Thanks! In principle, yes that is possible with fine-tuning. In practice, this can be a challenge depending on the use case and available data.
@@ShawhinTalebi That was very helpful, thanks man! I will try that out. :)
Thank you. Is there a chance to create own LLM on own computer? A small version? Thank you for information.
It depends what you consider a "Large" Language Model. ~100M parameters is probably the practical limit for (heavy-duty) consumer hardware, at least for now.
@@ShawhinTalebi Maybe there is a small standard LLM available, which is possible to extend/train/finetune with own data. So the first step for the language rule are available. I have now idea if this is possible, that's why I ask, but could be possible.
Can you recommend any course where i can learn to build llm from scratch and fine-tune in depth
Paul Iusztin has some good content on that. Hands-on-llms: github.com/iusztinpaul/hands-on-llms More resources: www.pauliusztin.me/
How to control the % of params that are being trained? Where are we specifying this? Also can you pls tell me how to choose r? What are these r values: 2,4,8 etc?
When using LoRA you control the number of trainable parameters via the r value and target modules. These are both specified at 24:10, where r=4 and only the query layers are augmented. As for choosing r this depends on your use case. Small r means less parameters but (generally) worse performance, while large r means more parameters and better performance.
Can you show us how to do transfer learning for open source llms, and why that should be the first step for fine tuning a model? Is it more efficient way of finetuning?
Great suggestion! Next video will touch on this by covering how to fine-tune open-source LLMs with QLoRA.
This feature could already be available on KZhead for creators. Perhaps, you could refine a chatbot that can automatically respond to comments using Gemini. It could even learn to respond based on your videos, eliminating the need for you to upload anything or messing with fine-tuning.
It is to some extent, as we get response recommendations in the creator studio. Using multimodal models might takes this to the next level!

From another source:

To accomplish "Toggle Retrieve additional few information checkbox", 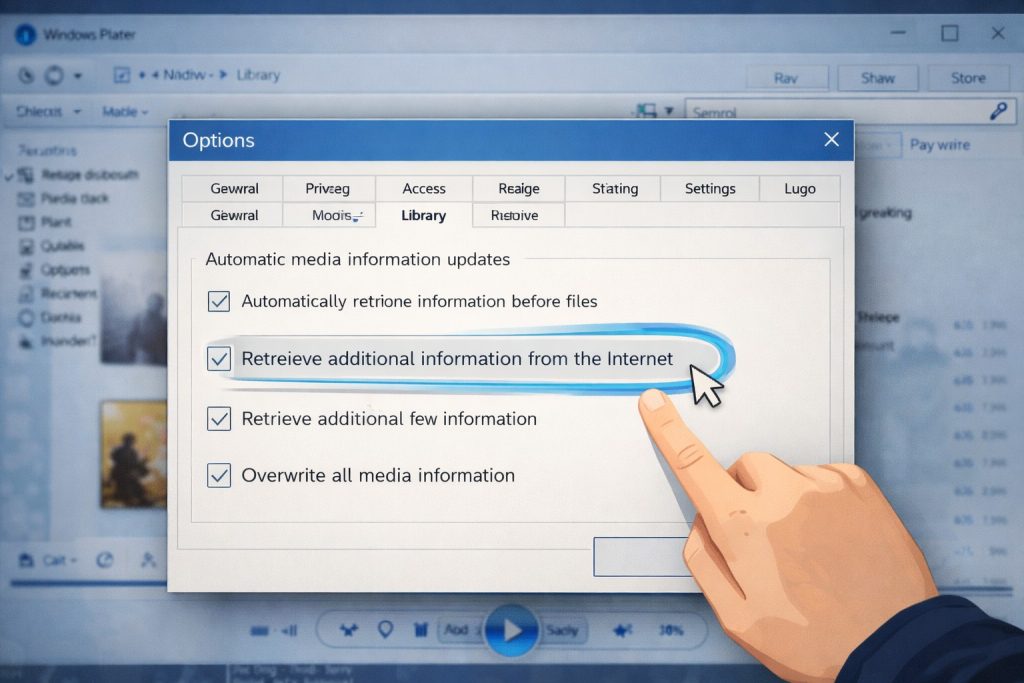I will (218, 419).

is there a way that distilbert or any other LLM can be trained for QA using dataset that has only text field without any label? I'm trying to trian the LLM for QA but my dataset has only text field without any labels or questions and answers.
What does your text field consist of? Does it include questions or answers?

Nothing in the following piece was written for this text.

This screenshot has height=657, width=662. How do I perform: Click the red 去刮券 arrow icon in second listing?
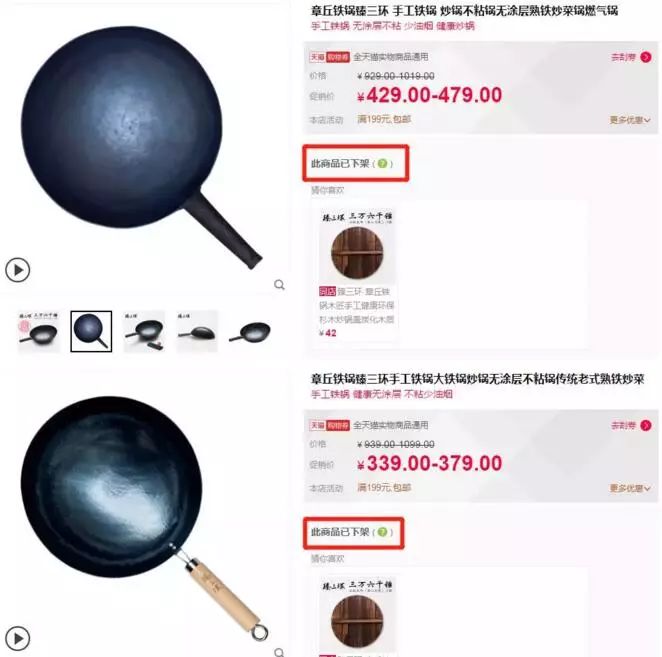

@@ShawhinTalebi no only raw text, you may refer to any dataset of hf website that has only (text field & ID) so I'm trying to fine-tune the model on the Arabic dataset which is only raw text. Appreciate it, if you can make a video on: 1. how to fine-tune the model on languages other than English (because the model is originaly trained on English) 2. how to fien-tune the model with data that only has text and use the model for QA 3. Will the model that is not trained on English originally require pre-training and then fine-tuning
If you only have raw text, you will likely need to due data preprocessing to generate input-output pairs for fine-tuning. Thanks for the suggestions!!
nice
Thanks
Is there any limitation to the GPU memory? I am just a student with only a 3050 GPU with only 4GB memory
Great question. While it may take some time, the example here should run on a CPU, so I suspect it should run fine with your GPU. Give it a try and let me know how it goes.
This is incredible, thank you for the clear tutorial. Please subscribe to this channel. One question: Can we apply LoRA to finetune models used in image classification or any computer vision problems? Links to read or a short tutorial would be helpful.
Thanks, glad it was clear! Yes! LoRA is not specific to language models. Here is a guide on image classification using LoRA from HF: huggingface.co/docs/peft/task_guides/image_classification_lora
@@ShawhinTalebi Thank you for the link.
Did you do this fine tuning on CPU or GPU, can you provide details? Thanks
I have a Mac M1 which uses unified memory (i.e. GPU and CPU are one).